Pergunta

I have read an answer to another question here on Stack Overflow. Let me first quote the incriminated part:

If your goal is to make people pay for it, you better register a key on your server side for each client. Then, when they connect to update, they will send the key and if she's in your database and valid, you output your zip file. If not, you don't.

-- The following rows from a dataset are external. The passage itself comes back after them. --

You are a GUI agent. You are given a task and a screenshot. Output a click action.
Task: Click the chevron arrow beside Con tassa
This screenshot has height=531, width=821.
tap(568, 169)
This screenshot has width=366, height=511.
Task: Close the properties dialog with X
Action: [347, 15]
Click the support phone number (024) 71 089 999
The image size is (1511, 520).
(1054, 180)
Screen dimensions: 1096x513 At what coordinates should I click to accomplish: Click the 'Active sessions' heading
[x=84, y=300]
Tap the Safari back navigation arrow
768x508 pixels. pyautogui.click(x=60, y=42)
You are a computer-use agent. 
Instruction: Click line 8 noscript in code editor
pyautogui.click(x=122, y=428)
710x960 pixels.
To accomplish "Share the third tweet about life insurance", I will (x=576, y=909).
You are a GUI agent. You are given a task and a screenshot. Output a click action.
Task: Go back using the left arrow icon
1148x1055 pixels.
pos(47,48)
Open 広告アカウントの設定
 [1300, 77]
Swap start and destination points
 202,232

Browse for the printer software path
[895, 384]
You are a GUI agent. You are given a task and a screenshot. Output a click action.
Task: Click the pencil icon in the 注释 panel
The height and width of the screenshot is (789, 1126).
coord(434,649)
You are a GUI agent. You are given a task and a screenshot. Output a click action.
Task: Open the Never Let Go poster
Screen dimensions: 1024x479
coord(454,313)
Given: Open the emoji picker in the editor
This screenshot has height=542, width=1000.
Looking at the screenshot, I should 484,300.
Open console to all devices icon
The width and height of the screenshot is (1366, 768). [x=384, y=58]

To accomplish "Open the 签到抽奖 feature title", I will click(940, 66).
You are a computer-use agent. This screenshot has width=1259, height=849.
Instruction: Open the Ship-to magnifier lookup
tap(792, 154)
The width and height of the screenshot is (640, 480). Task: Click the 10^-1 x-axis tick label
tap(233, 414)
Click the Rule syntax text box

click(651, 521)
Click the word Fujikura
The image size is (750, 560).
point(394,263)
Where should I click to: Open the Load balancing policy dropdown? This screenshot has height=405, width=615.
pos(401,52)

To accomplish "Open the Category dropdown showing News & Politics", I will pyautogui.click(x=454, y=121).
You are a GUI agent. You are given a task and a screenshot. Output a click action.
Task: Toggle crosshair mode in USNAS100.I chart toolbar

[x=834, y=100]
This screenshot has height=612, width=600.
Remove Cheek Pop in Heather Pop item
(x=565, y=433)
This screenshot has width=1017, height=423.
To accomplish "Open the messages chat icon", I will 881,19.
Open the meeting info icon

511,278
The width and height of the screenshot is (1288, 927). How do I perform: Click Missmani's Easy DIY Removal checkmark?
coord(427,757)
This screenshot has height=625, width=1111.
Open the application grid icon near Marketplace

I am asking that, technically, how would one secure his/her PHP-based project with the register a key method? Let's say we have this:

$key = file_get_contents('http://auth.project.example.com/auth.php?auth_key=asd123');
if ( $key === "auth_valid" )
    define('AUTH', TRUE);

And after that, we check AUTH to see whether we (from the client's perspective) bought the system or not. Obviously, if we did not, AUTH will be FALSE or would not be defined at all. The problem is, that a client with only little-to-no knowledge to PHP would easily comment out these lines, hotwire AUTH to be TRUE and there he/she is, using the system with it thinking it had been bought, while, in reality, it hadn't.

Foi útil?

Solução

You would use encryption and eval. Though, thinking about it, once it's evalled, then you have lost, as they could just change eval for echo. So, in that case you'll need to include the business parts on your server via an API.

Outras dicas

I would suggest a look at ZendGuard or ionCube.